## Goal of the exercise
Word for word, print the entries that follow.

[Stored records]
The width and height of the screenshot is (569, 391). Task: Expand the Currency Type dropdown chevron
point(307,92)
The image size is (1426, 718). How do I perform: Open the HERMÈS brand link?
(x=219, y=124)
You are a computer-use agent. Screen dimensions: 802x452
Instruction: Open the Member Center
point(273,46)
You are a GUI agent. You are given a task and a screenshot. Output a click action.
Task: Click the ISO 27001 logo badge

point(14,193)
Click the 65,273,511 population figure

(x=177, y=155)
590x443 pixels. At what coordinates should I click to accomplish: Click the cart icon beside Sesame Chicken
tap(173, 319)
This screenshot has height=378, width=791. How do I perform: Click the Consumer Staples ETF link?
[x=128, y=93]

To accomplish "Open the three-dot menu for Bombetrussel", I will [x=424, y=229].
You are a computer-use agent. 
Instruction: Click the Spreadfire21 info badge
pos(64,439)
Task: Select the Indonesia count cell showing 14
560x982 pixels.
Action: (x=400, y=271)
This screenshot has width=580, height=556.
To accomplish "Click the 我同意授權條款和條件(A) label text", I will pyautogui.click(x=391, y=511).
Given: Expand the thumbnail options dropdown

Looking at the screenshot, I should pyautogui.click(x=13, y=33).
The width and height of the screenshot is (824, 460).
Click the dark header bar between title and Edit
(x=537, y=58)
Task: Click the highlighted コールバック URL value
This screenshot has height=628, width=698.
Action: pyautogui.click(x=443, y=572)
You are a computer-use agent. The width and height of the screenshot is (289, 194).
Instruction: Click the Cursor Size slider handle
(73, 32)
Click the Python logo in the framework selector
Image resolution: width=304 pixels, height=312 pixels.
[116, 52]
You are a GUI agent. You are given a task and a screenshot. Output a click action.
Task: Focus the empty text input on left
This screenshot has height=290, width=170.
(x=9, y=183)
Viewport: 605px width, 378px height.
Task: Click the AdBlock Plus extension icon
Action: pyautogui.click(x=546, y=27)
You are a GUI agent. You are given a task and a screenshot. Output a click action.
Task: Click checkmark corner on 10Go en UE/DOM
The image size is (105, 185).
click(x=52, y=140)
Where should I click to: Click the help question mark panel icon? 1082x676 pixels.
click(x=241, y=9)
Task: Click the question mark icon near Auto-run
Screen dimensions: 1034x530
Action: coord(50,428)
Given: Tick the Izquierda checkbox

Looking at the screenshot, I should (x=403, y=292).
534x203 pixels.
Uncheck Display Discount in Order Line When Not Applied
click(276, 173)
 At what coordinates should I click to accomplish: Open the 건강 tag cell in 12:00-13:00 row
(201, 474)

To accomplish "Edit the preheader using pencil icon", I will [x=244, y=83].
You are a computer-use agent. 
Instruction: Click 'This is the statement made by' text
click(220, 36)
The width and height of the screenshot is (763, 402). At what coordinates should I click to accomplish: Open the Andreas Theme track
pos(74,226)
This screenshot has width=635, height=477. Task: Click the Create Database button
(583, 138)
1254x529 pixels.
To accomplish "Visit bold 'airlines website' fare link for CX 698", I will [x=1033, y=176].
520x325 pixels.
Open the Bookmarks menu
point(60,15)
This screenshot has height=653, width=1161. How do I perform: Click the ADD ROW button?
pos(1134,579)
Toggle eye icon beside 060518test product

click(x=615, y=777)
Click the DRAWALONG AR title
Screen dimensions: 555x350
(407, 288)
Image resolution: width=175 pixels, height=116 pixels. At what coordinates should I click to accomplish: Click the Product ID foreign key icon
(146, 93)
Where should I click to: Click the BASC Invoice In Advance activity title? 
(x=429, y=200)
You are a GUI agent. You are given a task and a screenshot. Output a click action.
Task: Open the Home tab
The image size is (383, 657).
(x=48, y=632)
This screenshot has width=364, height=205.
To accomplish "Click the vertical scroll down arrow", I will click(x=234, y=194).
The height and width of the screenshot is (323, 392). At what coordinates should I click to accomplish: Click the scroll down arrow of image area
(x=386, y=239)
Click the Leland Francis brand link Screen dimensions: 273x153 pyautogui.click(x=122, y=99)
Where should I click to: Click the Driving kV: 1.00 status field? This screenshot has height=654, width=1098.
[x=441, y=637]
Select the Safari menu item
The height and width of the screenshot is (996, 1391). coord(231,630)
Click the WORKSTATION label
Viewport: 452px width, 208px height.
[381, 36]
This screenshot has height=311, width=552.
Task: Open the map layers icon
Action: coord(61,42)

## Expected answer
The width and height of the screenshot is (569, 391). Task: Expand the Currency Type dropdown chevron
point(307,92)
The image size is (1426, 718). How do I perform: Open the HERMÈS brand link?
(x=219, y=124)
You are a computer-use agent. Screen dimensions: 802x452
Instruction: Open the Member Center
point(273,46)
You are a GUI agent. You are given a task and a screenshot. Output a click action.
Task: Click the ISO 27001 logo badge

point(14,193)
Click the 65,273,511 population figure

(x=177, y=155)
590x443 pixels. At what coordinates should I click to accomplish: Click the cart icon beside Sesame Chicken
tap(173, 319)
This screenshot has height=378, width=791. How do I perform: Click the Consumer Staples ETF link?
[x=128, y=93]

To accomplish "Open the three-dot menu for Bombetrussel", I will [x=424, y=229].
You are a computer-use agent. 
Instruction: Click the Spreadfire21 info badge
pos(64,439)
Task: Select the Indonesia count cell showing 14
560x982 pixels.
Action: (x=400, y=271)
This screenshot has width=580, height=556.
To accomplish "Click the 我同意授權條款和條件(A) label text", I will pyautogui.click(x=391, y=511).
Given: Expand the thumbnail options dropdown

Looking at the screenshot, I should pyautogui.click(x=13, y=33).
The width and height of the screenshot is (824, 460).
Click the dark header bar between title and Edit
(x=537, y=58)
Task: Click the highlighted コールバック URL value
This screenshot has height=628, width=698.
Action: pyautogui.click(x=443, y=572)
You are a computer-use agent. The width and height of the screenshot is (289, 194).
Instruction: Click the Cursor Size slider handle
(73, 32)
Click the Python logo in the framework selector
Image resolution: width=304 pixels, height=312 pixels.
[116, 52]
You are a GUI agent. You are given a task and a screenshot. Output a click action.
Task: Focus the empty text input on left
This screenshot has height=290, width=170.
(x=9, y=183)
Viewport: 605px width, 378px height.
Task: Click the AdBlock Plus extension icon
Action: pyautogui.click(x=546, y=27)
You are a GUI agent. You are given a task and a screenshot. Output a click action.
Task: Click checkmark corner on 10Go en UE/DOM
The image size is (105, 185).
click(x=52, y=140)
Where should I click to: Click the help question mark panel icon? 1082x676 pixels.
click(x=241, y=9)
Task: Click the question mark icon near Auto-run
Screen dimensions: 1034x530
Action: coord(50,428)
Given: Tick the Izquierda checkbox

Looking at the screenshot, I should (x=403, y=292).
534x203 pixels.
Uncheck Display Discount in Order Line When Not Applied
click(276, 173)
 At what coordinates should I click to accomplish: Open the 건강 tag cell in 12:00-13:00 row
(201, 474)

To accomplish "Edit the preheader using pencil icon", I will [x=244, y=83].
You are a computer-use agent. 
Instruction: Click 'This is the statement made by' text
click(220, 36)
The width and height of the screenshot is (763, 402). At what coordinates should I click to accomplish: Open the Andreas Theme track
pos(74,226)
This screenshot has width=635, height=477. Task: Click the Create Database button
(583, 138)
1254x529 pixels.
To accomplish "Visit bold 'airlines website' fare link for CX 698", I will [x=1033, y=176].
520x325 pixels.
Open the Bookmarks menu
point(60,15)
This screenshot has height=653, width=1161. How do I perform: Click the ADD ROW button?
pos(1134,579)
Toggle eye icon beside 060518test product

click(x=615, y=777)
Click the DRAWALONG AR title
Screen dimensions: 555x350
(407, 288)
Image resolution: width=175 pixels, height=116 pixels. At what coordinates should I click to accomplish: Click the Product ID foreign key icon
(146, 93)
Where should I click to: Click the BASC Invoice In Advance activity title? 
(x=429, y=200)
You are a GUI agent. You are given a task and a screenshot. Output a click action.
Task: Open the Home tab
The image size is (383, 657).
(x=48, y=632)
This screenshot has width=364, height=205.
To accomplish "Click the vertical scroll down arrow", I will click(x=234, y=194).
The height and width of the screenshot is (323, 392). At what coordinates should I click to accomplish: Click the scroll down arrow of image area
(x=386, y=239)
Click the Leland Francis brand link Screen dimensions: 273x153 pyautogui.click(x=122, y=99)
Where should I click to: Click the Driving kV: 1.00 status field? This screenshot has height=654, width=1098.
[x=441, y=637]
Select the Safari menu item
The height and width of the screenshot is (996, 1391). coord(231,630)
Click the WORKSTATION label
Viewport: 452px width, 208px height.
[381, 36]
This screenshot has height=311, width=552.
Task: Open the map layers icon
Action: coord(61,42)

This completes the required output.